小麦PM H+ ATPase基因克隆及其推定的蛋白结构分析

为了解小麦PM H~+-ATPase的基因全序列及其相关生物信息学特征,以豫麦18的基因组DNA为材料,用Full-Tail-PCR方法首次克隆到了小麦PM H~+-ATPase基因的启动子,并用分段克隆方法克隆了其全长序列(登录号:AY829002).DNA序列分析结果表明,该基因全长5 770 bp,含有15个外显子和14个内含子,其中第一个内含子片段较大,长达1 432 bp.碱基组分分析结果表明,该基因的启动子及5′UTR全长分别为161和201 bp,G+C含量分别高达72.1%和72.6%.对其生物信息学特征分析结果表明,该蛋白由951个氨基酸组成,分子量为104.6 kD,有44个功能位点,10个跨膜区,1个Cation-ATPase结构域,1个E1-E2-ATPase结构域和1个水解酶结构域.与其他植物序列比对分析结果表明,不同植物来源PM H~+-ATPase具有较高的保守性.该基因结构及其推定产物结构的复杂性说明该基因在生命活动调节中的精确性.

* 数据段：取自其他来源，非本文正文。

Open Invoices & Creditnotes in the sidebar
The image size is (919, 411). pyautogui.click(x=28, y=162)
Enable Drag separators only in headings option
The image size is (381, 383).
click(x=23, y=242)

Cloning of Wheat PM H+ ATPase Gene and Analysis of Putative Protein Structure

PM H~+-ATPase plays an important role in wheat development, but cloning of its full-length sequence and analysis of its putative protein structure were rarely reported. Using the genomic DWA of Yumai 18 as template, the promoter and full-length sequence of PM H~+-ATPase gene were cloned by the method of Full-Tail-PCR in wheat (Genbank accession: AY829002). DNA sequence analysis showed that the total length of this gene was 5 770 bp, which with 15 exons and 14 introns and the first intron was the longest, up to 1 432 bp. Base component analysis showed the G+C content in its promoter and 5′UTR reached 72.1% and 72.6%. Bioinformatics analysis of putative PM H~+-ATPase showed that this protein contained 951 amino acids with molecular weight of 104.6 kD, 44 functional sites, 10 transmembrane regions, one Cation-ATPase domain, one E1-2-ATPase domain, and one hydrolase domain. Sequences alignment analysis showed that the PM H~+-ATPase from different plants were highly conserved. The complex of the structure and its putative protein of this gene implies its importance in regulating the wheat development.